Pick of the Week: La Migliore Offerta di Giuseppe Tornatore

Il film che ho scelto di consigliarvi questa settimana è a mio parere una rara perla che il cinema italiano ha saputo regalarci, io voglio a nome di tutti porgere i ringraziamenti al genio creativo di Giuseppe Tornatore, che ha saputo superare se stesso creando un film basato sull’arte fatto sia di grande apparenza che di profonda sostanza. Non è infatti facile realizzare un connubio di profondità e ricercatezza estetica così complessa, inserendola in una sceneggiatura intricata e degna di molteplici interpretazioni. Era solamente il 2013 quando lo andai a vedere al cinema e la sua forma fu la prima cosa che mi colpì, tanto che non raggiunsi nemmeno la trama per poterla interpretare a dovere ed ebbi bisogno di una seconda visione e persino di una terza, per riuscire ad approfondire ciò che c’era oltre la bellezza che avevo appena ammirato, in sostanza a me non pareva il vero di vedere ciò che desideravo finalmente realizzarsi in maniera così perfetta.
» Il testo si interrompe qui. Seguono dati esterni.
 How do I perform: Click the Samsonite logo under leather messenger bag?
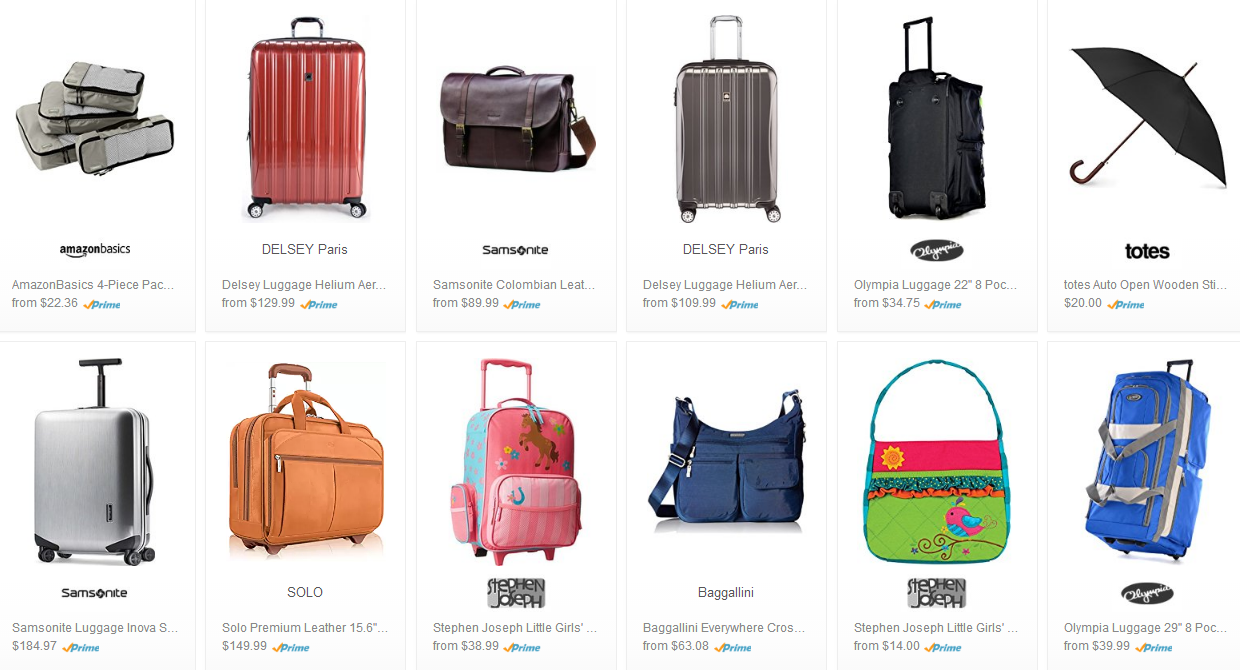pos(515,250)
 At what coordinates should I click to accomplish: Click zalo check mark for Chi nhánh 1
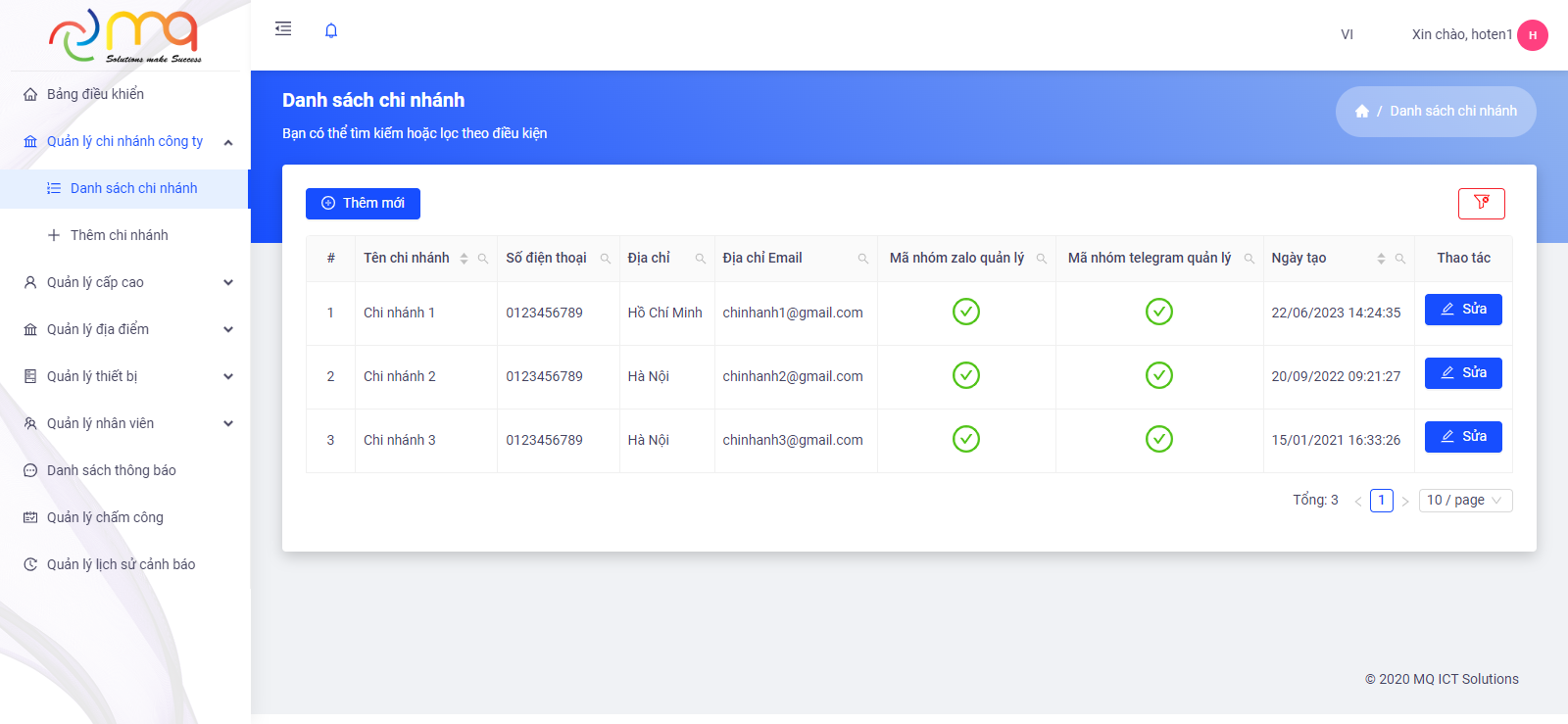coord(966,312)
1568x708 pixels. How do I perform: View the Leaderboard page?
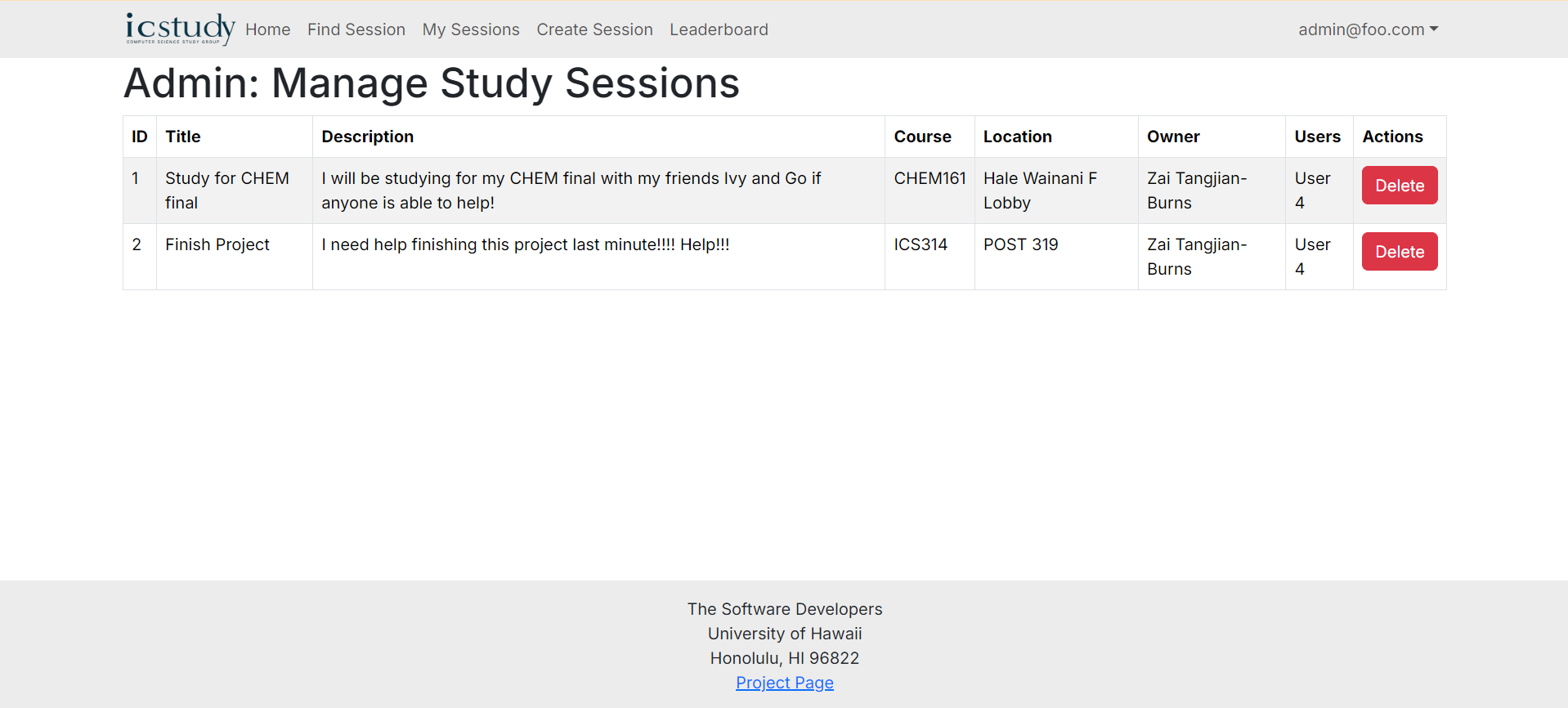(x=719, y=29)
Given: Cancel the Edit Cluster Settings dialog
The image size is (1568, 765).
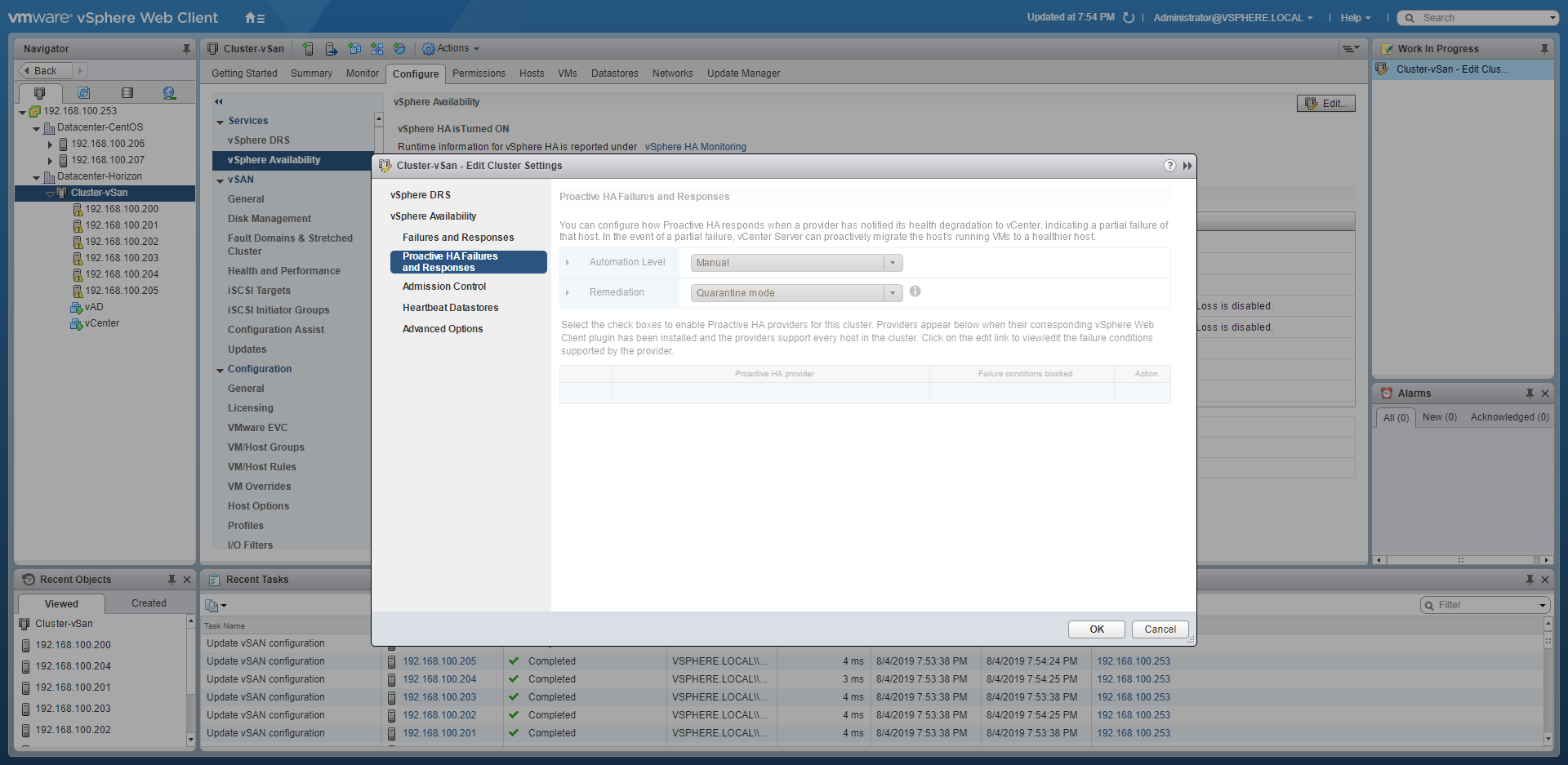Looking at the screenshot, I should point(1160,629).
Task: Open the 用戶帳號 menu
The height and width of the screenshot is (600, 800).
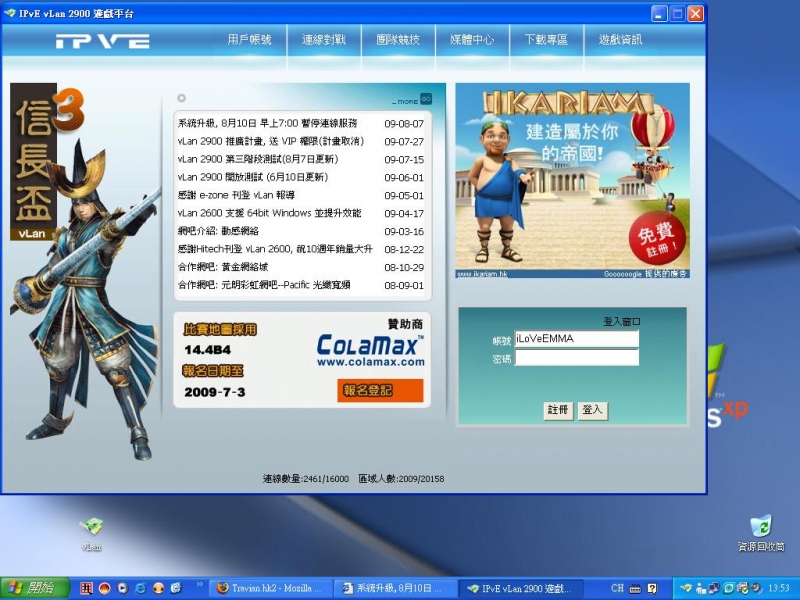Action: tap(249, 40)
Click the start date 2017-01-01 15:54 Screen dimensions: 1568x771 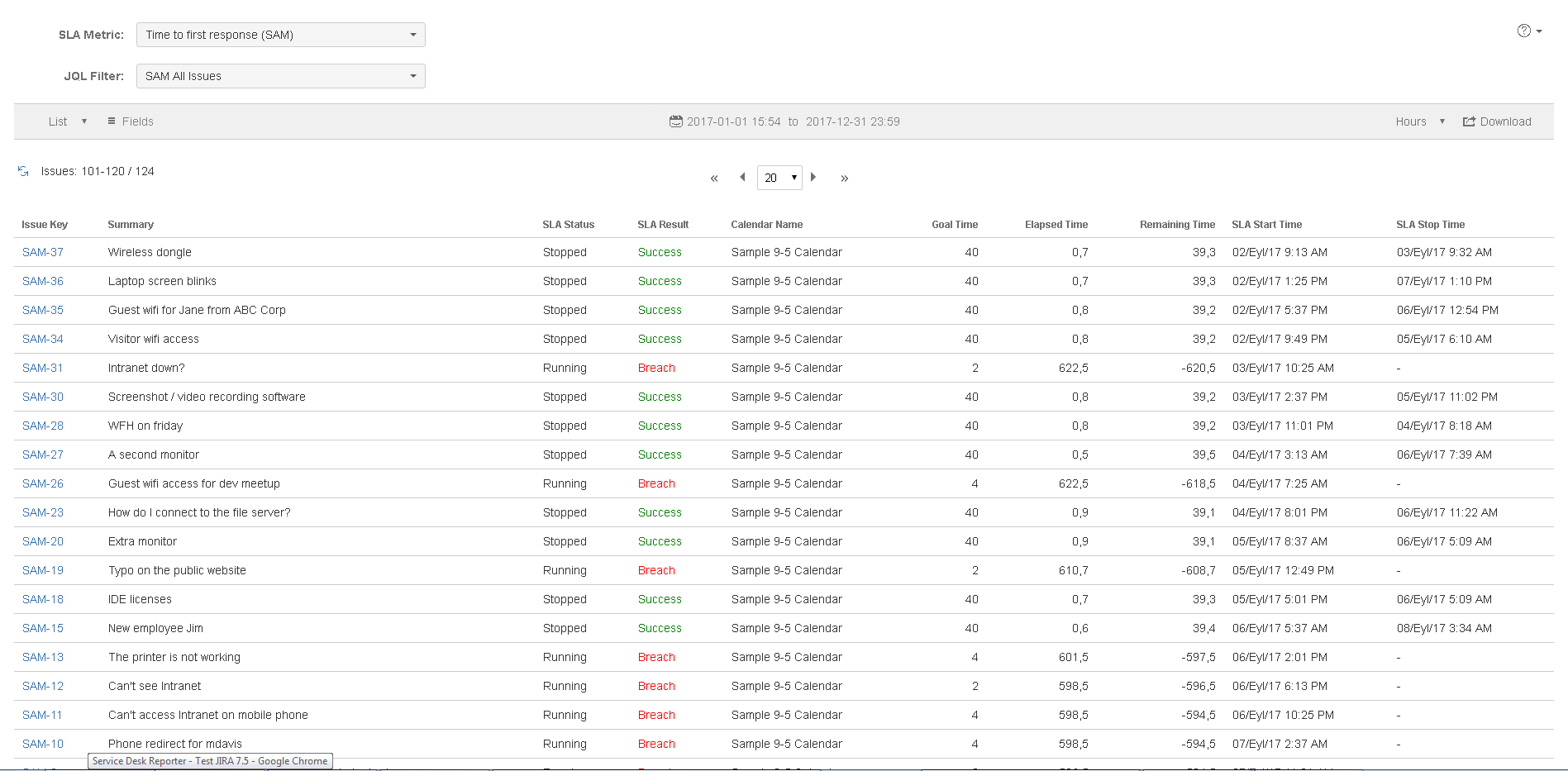click(x=733, y=121)
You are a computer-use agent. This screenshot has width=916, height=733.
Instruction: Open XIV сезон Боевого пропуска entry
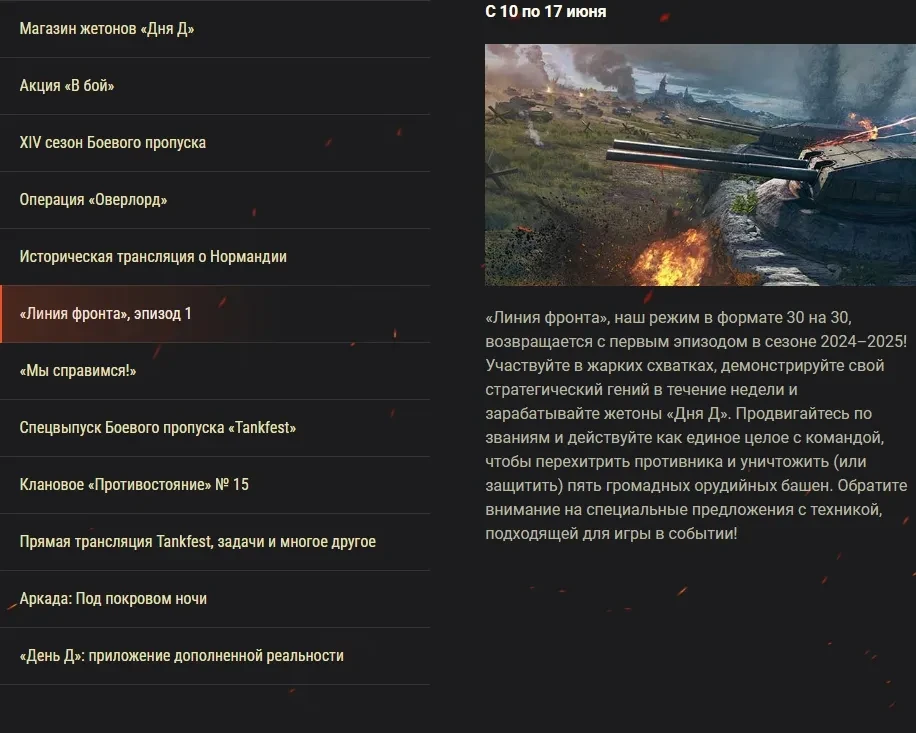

La migliore offerta è chiaramente un’opera fondata sull’incomprensione interiore di un uomo ormai distaccato dalla realtà del mondo comune, la sua vita è però unica e speciale anche se caratterizzata da una profonda solitudine. Virgil affronta la vita con lo stesso distacco con cui risponde ai camerieri di un ristorante stellato, i quali sembrano gli unici, insieme al maître di sala a ricordarsi del suo compleanno (sbagliando però la data). Che cos’è quindi “la migliore offerta”? Essa è a mio parere la proposta migliore che una donna sceglie di accettare ed il sacrificio di un uomo che prepara ad immolare una parte di sé e dei propri averi per la sua amata. L’egoismo dirompente di Virgil lo porta ad evitare ogni forma di amore tangibile in nome di un’immaginazione artistica che egli sfoga costruendosi attorno un mondo proprio, fatto di lusso e volti femminili disegnati e dipinti ad arte che arriva furbescamente a possedere. La camera segreta in cui sono tenuti i quadri è la camera oscura della nostra mente, dei nostri desideri più individualistici che in ogni amore vanno stemperati e dimenticati in nome della condivisone di una vita in coppia.

L’interpretazione magistrale di Geoffrey Rush è stata motivo di un applauso d’ammirazione da parte di tutta la troupe che vi invito a vedere nel making of del film. Questo è un grande progetto che sono felice si sia potuto realizzare, esso è degno del suo autore poiché Giuseppe Tornatore sa come essere umile di fronte all’arte e sa come creare dei personaggi in grado di rubarci l’anima, facendoci confrontare con l’assoluto della vita. La figura del regista infatti si inserisce nella storia ma rimane sempre defilata e, mai centralizzata quasi adombrando dall’alto la magnifica visione evitando ogni egocentrismo narrativo che lascia spazio molto alla storia ed ai personaggi secondari che la caratterizzano. In questo film sono presenti sia i toni del noir sia la drammaticità di un amore impossibile, il gusto classico per l’arte e per la scelta della messa in scena sono il massimo che si possa raggiungere a fronte di una sceneggiatura che è degna solo di rispetto e condivisione comune. Vi consiglio di guardare questo film più volte durante l’anno perché vi dona la capacità di sentirvi davvero meglio con voi stessi e liberati di un peso. Durante la notte penso spesso a questo piccolo e grande capolavoro e spero che all’estero sia sempre più conosciuto e diffuso. Chiudo gli occhi e vedo un uomo solo davanti ad un’ampia vetrata che sta gustando un piatto firmato da un grande chef, la vita continua e risplende nelle strade stanche e fumose, il suo sogno è collezionare ancora un ultimo volto di donna sperando che possa d’un tratto uscire dalla tela permettendogli di tornare ad amare.

4 pensieri riguardo “Pick of the Week: La Migliore Offerta di Giuseppe Tornatore

    1. Concordo, penso che Tornatore abbia affrontato in numerose pellicole la vita dal punto di vista del suo mistero esistenziale. L’amore (La corrispondenza), la crescita (La sconosciuta) e così in questo film affronta a mio parere la solitudine, essenza prima di ogni grande artista. A mio parere è il suo capolavoro.